Selected extract →
***
DETROIT — Ford expects 40% of its global sales to be battery-electric vehicles by 2030 as it adds billions to what it’s spending to develop them. In a presentation for investors Wednesday, the automaker said it will add about $8 billion to its EV development spending from this year to 2025. That brings the total spend to nearly $20 billion as Ford develops and builds batteries in a joint venture with SK Innovation of South Korea. Under former CEO Jim Hackett, analysts criticized Ford for moving too slowly on its turnaround and future vehicle plans. But those plans have accelerated under CEO Jim Farley, who took over last August.
“Today shows, not tell time, for the Ford team,” Farley said at the presentation’s start. Wall Street liked what it heard, and shares surged 8.5% to $13.90 in afternoon trading, a level not seen in about five years. Ford announced two new electric vehicle platforms for pickup trucks, commercial vehicles, and SUVs, such as the Ford Explorer. It also said smaller European cars would be built on underpinnings from Ford partner Volkswagen. But company executives wouldn’t explain when the new electric vehicles will go on sale. Much of the 40% electric vehicle sales target will come from Europe, where the company has pledged to convert its entire passenger vehicle lineup to electric power by 2030.
The global auto industry and government policymakers are trying to pivot away from internal combustion to battery power to curb climate change. Some European countries and California plan to phase out petroleum-powered vehicles, while President Joe Biden promises to spend billions on charging stations and tax credits and rebates to get people to switch. Ford’s crosstown rival, General Motors, hopes to stop selling combustion vehicles by 2035. In addition, shareholders at Exxon Mobil voted Wednesday to replace at least two of the company’s 12 board members with directors better suited to fight climate change.
***
Recorded data →

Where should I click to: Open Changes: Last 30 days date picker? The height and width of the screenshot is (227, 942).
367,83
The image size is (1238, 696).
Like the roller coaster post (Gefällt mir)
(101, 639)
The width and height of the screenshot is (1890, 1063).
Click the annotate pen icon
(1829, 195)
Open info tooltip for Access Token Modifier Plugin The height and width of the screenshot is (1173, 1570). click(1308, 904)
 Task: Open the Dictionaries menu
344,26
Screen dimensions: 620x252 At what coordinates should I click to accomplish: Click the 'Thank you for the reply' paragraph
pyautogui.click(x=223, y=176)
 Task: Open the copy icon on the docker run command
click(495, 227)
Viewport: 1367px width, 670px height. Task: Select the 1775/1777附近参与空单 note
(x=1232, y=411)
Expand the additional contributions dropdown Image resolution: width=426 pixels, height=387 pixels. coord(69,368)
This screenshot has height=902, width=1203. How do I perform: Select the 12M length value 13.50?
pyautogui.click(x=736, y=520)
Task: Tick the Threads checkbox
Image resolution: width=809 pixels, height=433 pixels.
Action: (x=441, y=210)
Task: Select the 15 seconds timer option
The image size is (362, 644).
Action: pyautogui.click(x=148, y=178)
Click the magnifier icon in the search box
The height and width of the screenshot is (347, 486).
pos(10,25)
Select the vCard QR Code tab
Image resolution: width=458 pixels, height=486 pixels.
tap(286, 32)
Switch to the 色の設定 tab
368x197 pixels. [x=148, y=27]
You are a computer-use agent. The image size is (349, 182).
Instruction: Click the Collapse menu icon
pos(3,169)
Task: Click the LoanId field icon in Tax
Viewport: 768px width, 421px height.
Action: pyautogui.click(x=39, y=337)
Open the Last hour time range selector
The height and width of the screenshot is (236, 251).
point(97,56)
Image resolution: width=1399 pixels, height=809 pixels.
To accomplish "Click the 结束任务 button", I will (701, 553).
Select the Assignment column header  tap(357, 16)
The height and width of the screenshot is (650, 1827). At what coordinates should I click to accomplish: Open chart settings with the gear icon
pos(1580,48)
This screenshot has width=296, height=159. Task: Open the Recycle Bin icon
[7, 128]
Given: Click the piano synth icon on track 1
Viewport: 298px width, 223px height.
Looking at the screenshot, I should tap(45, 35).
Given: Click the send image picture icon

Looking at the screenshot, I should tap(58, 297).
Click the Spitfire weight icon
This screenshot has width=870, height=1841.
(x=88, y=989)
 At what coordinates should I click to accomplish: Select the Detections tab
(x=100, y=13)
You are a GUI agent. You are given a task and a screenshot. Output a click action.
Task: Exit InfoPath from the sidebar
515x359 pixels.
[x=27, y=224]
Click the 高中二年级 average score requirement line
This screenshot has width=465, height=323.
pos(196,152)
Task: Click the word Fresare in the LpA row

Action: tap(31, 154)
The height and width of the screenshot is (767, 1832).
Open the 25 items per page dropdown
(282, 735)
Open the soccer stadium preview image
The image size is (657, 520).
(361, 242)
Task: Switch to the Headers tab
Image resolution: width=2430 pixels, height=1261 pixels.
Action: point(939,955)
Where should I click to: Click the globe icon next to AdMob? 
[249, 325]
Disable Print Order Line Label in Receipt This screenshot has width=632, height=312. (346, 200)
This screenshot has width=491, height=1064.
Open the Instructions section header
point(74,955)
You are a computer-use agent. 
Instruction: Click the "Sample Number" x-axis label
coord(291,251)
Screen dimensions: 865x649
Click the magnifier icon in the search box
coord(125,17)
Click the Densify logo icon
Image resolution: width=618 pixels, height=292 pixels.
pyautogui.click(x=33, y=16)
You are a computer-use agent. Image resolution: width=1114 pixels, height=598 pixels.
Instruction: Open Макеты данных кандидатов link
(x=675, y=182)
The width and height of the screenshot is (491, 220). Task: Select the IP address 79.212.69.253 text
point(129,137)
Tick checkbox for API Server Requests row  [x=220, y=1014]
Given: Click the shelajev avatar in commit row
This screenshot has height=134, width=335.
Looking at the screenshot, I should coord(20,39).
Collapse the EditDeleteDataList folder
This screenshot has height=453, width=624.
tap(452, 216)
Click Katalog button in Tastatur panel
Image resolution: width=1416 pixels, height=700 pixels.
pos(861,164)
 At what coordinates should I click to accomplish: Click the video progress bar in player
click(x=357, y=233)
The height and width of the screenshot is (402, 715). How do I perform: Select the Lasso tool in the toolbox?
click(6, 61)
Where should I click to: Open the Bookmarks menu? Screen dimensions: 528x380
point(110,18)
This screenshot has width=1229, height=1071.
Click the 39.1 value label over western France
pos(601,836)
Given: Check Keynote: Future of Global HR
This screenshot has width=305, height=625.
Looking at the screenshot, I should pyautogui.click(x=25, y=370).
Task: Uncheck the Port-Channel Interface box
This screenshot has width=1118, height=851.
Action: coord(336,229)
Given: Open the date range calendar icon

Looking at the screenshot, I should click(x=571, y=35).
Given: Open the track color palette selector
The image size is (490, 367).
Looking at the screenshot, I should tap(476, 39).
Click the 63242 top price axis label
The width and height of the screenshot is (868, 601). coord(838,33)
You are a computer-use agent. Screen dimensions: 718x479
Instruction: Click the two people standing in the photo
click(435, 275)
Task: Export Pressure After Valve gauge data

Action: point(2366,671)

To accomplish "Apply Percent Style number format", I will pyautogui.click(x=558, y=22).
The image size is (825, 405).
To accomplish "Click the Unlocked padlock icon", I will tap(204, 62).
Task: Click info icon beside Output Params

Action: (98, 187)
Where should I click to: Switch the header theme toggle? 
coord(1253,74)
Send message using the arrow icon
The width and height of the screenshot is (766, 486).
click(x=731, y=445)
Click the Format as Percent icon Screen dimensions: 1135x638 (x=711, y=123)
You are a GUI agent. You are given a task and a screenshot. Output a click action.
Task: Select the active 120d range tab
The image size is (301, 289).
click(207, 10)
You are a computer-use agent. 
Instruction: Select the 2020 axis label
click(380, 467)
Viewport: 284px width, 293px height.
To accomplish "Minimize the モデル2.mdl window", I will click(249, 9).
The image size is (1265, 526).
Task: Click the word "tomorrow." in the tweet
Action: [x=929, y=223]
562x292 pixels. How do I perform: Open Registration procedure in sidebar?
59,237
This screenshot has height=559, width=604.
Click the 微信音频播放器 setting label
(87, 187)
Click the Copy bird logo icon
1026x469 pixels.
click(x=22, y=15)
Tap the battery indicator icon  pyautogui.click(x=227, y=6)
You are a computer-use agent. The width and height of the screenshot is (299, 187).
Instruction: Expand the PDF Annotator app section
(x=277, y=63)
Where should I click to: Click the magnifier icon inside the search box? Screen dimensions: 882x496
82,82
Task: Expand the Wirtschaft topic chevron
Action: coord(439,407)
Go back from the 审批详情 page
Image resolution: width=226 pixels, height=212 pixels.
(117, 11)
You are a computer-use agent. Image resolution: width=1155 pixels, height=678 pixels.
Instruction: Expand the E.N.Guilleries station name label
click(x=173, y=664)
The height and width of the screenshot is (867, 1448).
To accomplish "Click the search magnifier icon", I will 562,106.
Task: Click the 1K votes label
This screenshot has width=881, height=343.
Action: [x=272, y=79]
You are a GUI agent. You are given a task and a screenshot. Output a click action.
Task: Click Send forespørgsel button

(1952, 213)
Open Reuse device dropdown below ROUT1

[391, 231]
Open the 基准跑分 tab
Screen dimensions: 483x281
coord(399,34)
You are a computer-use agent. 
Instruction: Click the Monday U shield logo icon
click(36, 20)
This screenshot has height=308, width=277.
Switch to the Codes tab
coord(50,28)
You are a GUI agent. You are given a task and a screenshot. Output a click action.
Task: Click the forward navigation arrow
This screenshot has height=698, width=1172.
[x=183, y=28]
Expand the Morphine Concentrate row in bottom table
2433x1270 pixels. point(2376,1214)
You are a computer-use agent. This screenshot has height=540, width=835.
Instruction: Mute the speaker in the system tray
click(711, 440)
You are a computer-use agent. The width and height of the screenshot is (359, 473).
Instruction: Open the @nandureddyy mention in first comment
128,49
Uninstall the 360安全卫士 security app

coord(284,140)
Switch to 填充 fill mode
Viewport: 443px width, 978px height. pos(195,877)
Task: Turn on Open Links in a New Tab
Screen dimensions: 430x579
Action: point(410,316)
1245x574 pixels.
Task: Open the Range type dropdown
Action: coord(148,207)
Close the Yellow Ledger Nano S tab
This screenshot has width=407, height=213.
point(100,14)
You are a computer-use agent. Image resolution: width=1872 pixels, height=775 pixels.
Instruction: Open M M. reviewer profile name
***
Set task 1 →
Please decide whether each statement below agrees with the article on Ford's electric vehicle plans. Answer yes or no for each, quoting the deciding words. (a) Ford's total spending on electric vehicles through 2025 will come to nearly $20 billion. (b) Company executives said when the new electric vehicles will go on sale. (c) General Motors hopes to stop selling combustion vehicles by 2030.
Set task 2 →
Write the next part of the article on Ford's electric vehicle plans, starting after its final sentence.

Task response 1 →
(a) Yes: "That brings the total spend to nearly $20 billion as Ford develops and builds batteries in a joint venture with SK Innovation of South Korea."
(b) No: "But company executives wouldn’t explain when the new electric vehicles will go on sale."
(c) No: "Ford’s crosstown rival, General Motors, hopes to stop selling combustion vehicles by 2035."

Task response 2 →
Farley said Ford’s financial performance hasn’t been acceptable in recent years, but it has accelerated its turnaround plan and made progress in the past few quarters. He said the company is now generating cash flow to grow the scale of its electric and commercial vehicle businesses. Ford predicted it would post an 8% pretax profit margin in 2023. The company also announced it would create a separate Ford Pro business, focusing on commercial and government fleet buyers. It expects the business to generate $45 billion in annual revenue by 2025, up from $27 billion in 2019.
It also expects to have about 1 million vehicles capable of getting over-the-internet software updates by the end of this year. Ford says it will have more cars with that capability than Tesla by July 2022. Ford said this opens up the chance to add revenue through driver assist technology and digital subscription services, a $20 billion market by 2030.
In the U.S., Ford’s largest market, electric vehicles, are only 1.2% of Ford’s sales through April. Ford currently offers only one all-electric car, the Mustang Mach-E SUV, but it will have an all-electric F-150 pickup and a battery-powered Transit big commercial van on the roads by next spring. The company said 70,000 customers have put down $100 deposits to reserve an electric F-150 in the week since it was unveiled. Ford’s F-Series pickup is the top-selling vehicle in the U.S.
Ford said it plans a new rear-drive, all-wheel-drive electric vehicle architecture to bring a new generation of high-sales vehicles, including an electric Ford Explorer SUV and other larger SUVs with two and three rows of seats. The company also plans additional cargo vans and pickup trucks from the new architecture. Hau Thai-Tang, the company’s product development chief, expects one-third of pickup truck sales to be fully electric by 2030. Chief Operating Officer Lisa Drake noted that by making electric versions of its top-selling brands, the Mustang, F-150, and Transit van, Ford could bring bulk purchasing power to EVs that smaller startups can’t.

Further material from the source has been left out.